_Data rows_
::::
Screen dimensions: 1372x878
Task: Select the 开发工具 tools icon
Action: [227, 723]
::::
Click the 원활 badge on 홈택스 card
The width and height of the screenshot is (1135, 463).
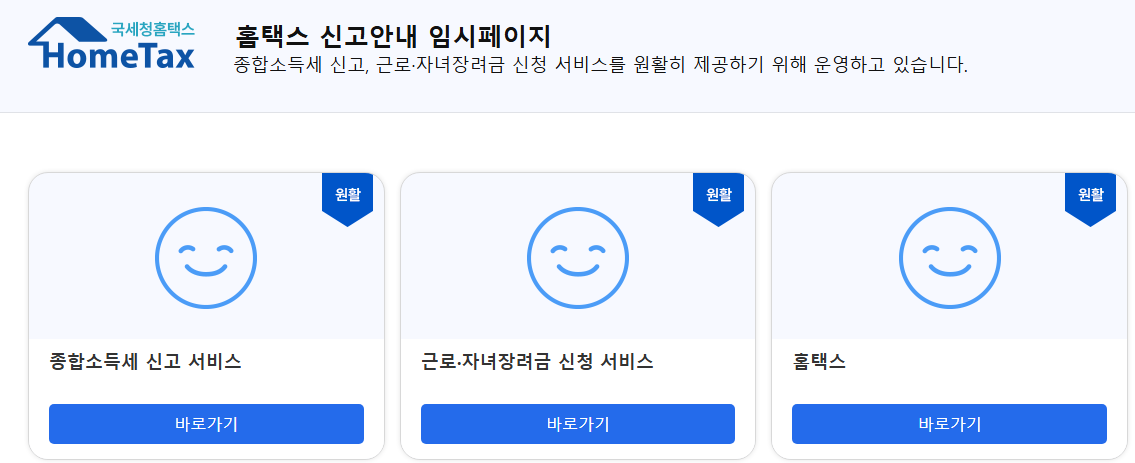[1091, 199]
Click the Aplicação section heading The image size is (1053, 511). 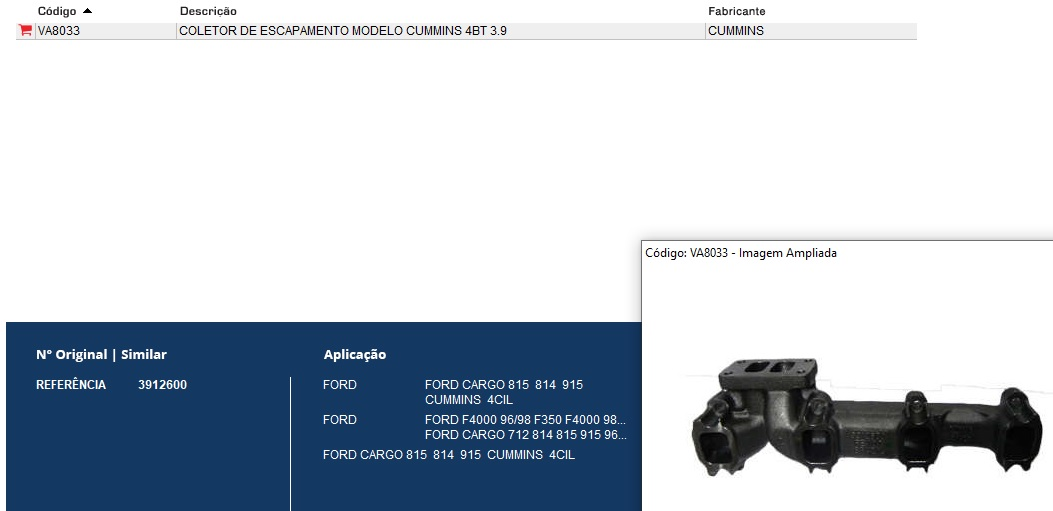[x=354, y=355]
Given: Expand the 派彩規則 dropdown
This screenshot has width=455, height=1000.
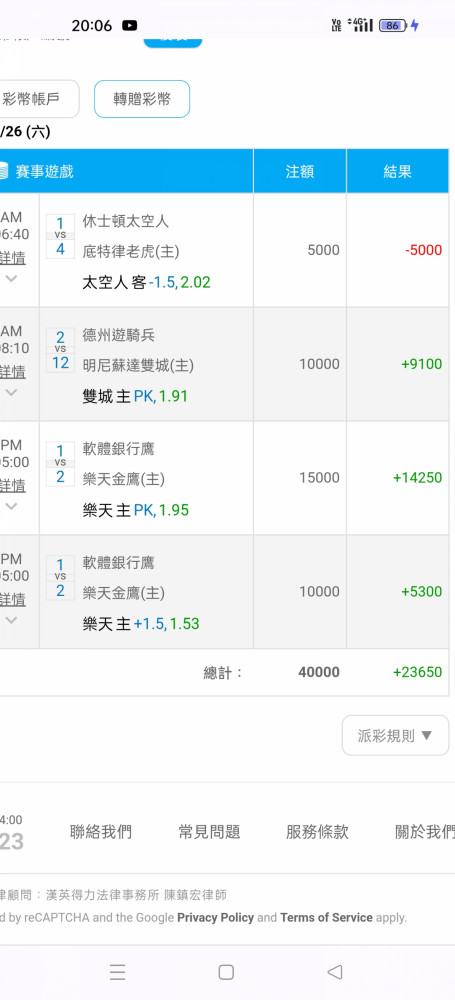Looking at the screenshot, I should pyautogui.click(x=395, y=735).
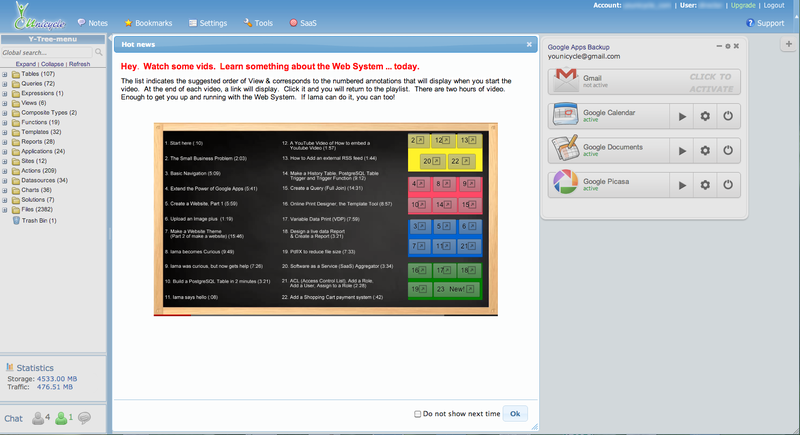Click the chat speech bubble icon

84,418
::::
_Given request_
Extract the entries verbatim, starting at the line containing "Screen dimensions: 1372x878" and ending at the line containing "Action: [227, 723]".

_The solution_
Screen dimensions: 1372x878
Task: Select the 开发工具 tools icon
Action: [227, 723]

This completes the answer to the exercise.